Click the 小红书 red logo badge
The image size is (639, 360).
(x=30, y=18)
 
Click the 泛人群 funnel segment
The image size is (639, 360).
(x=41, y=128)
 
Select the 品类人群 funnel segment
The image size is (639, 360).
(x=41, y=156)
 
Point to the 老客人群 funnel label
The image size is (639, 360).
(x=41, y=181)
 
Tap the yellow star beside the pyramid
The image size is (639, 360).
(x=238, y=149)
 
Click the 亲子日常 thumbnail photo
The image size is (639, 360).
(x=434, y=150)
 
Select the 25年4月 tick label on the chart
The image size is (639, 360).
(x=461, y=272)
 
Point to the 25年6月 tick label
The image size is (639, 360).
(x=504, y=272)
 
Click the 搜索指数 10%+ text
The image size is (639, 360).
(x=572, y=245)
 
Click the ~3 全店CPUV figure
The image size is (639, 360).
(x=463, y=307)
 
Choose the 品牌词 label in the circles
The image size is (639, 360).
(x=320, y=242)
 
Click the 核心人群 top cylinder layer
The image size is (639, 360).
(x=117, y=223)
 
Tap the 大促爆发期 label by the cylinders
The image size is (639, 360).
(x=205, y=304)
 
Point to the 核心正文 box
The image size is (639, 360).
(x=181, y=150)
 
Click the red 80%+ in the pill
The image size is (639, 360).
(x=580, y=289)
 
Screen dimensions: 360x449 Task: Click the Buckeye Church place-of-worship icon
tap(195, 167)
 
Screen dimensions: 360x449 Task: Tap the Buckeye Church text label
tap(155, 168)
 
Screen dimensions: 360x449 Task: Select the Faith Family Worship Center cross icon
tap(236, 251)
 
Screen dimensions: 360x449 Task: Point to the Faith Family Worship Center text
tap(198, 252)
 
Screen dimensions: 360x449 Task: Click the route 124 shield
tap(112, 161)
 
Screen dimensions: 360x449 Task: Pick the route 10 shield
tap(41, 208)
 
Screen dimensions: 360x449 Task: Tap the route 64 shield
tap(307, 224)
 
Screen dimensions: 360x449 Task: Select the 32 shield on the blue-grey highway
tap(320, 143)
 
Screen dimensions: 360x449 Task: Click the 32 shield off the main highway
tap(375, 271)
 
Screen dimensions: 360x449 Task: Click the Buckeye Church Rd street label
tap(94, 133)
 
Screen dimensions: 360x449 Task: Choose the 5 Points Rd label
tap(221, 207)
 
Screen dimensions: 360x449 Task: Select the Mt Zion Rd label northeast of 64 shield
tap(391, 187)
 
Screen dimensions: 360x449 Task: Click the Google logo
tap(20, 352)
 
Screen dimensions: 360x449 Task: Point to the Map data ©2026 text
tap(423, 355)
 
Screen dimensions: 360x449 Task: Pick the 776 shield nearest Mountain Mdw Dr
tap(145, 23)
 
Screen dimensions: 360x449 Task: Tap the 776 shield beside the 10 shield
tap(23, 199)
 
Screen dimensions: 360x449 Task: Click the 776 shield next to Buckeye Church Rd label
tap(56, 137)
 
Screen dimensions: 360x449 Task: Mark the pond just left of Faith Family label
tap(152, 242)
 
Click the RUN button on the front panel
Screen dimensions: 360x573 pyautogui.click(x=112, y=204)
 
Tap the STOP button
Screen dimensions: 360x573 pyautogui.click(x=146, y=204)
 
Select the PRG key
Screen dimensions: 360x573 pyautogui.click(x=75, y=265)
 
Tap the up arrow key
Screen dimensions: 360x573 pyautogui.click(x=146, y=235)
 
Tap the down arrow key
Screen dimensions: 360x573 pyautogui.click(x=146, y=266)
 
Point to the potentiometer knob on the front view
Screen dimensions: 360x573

********

§ **EXERCISE REQUIREMENTS**
Copy the rows above word for word, from the line with "Tap the 大促爆发期 label by the cylinders" to the line with "Screen dimensions: 360x573 pyautogui.click(x=146, y=235)", including both of those lines.

§ **RESULT OF THE TASK**
Tap the 大促爆发期 label by the cylinders
The image size is (639, 360).
(x=205, y=304)
 
Point to the 核心正文 box
The image size is (639, 360).
(x=181, y=150)
 
Click the red 80%+ in the pill
The image size is (639, 360).
(x=580, y=289)
 
Screen dimensions: 360x449 Task: Click the Buckeye Church place-of-worship icon
tap(195, 167)
 
Screen dimensions: 360x449 Task: Tap the Buckeye Church text label
tap(155, 168)
 
Screen dimensions: 360x449 Task: Select the Faith Family Worship Center cross icon
tap(236, 251)
 
Screen dimensions: 360x449 Task: Point to the Faith Family Worship Center text
tap(198, 252)
 
Screen dimensions: 360x449 Task: Click the route 124 shield
tap(112, 161)
 
Screen dimensions: 360x449 Task: Pick the route 10 shield
tap(41, 208)
 
Screen dimensions: 360x449 Task: Tap the route 64 shield
tap(307, 224)
 
Screen dimensions: 360x449 Task: Select the 32 shield on the blue-grey highway
tap(320, 143)
 
Screen dimensions: 360x449 Task: Click the 32 shield off the main highway
tap(375, 271)
 
Screen dimensions: 360x449 Task: Click the Buckeye Church Rd street label
tap(94, 133)
 
Screen dimensions: 360x449 Task: Choose the 5 Points Rd label
tap(221, 207)
 
Screen dimensions: 360x449 Task: Select the Mt Zion Rd label northeast of 64 shield
tap(391, 187)
 
Screen dimensions: 360x449 Task: Click the Google logo
tap(20, 352)
 
Screen dimensions: 360x449 Task: Point to the Map data ©2026 text
tap(423, 355)
 
Screen dimensions: 360x449 Task: Pick the 776 shield nearest Mountain Mdw Dr
tap(145, 23)
 
Screen dimensions: 360x449 Task: Tap the 776 shield beside the 10 shield
tap(23, 199)
 
Screen dimensions: 360x449 Task: Click the 776 shield next to Buckeye Church Rd label
tap(56, 137)
 
Screen dimensions: 360x449 Task: Mark the pond just left of Faith Family label
tap(152, 242)
 
Click the RUN button on the front panel
Screen dimensions: 360x573 pyautogui.click(x=112, y=204)
 
Tap the STOP button
Screen dimensions: 360x573 pyautogui.click(x=146, y=204)
 
Select the PRG key
Screen dimensions: 360x573 pyautogui.click(x=75, y=265)
 
Tap the up arrow key
Screen dimensions: 360x573 pyautogui.click(x=146, y=235)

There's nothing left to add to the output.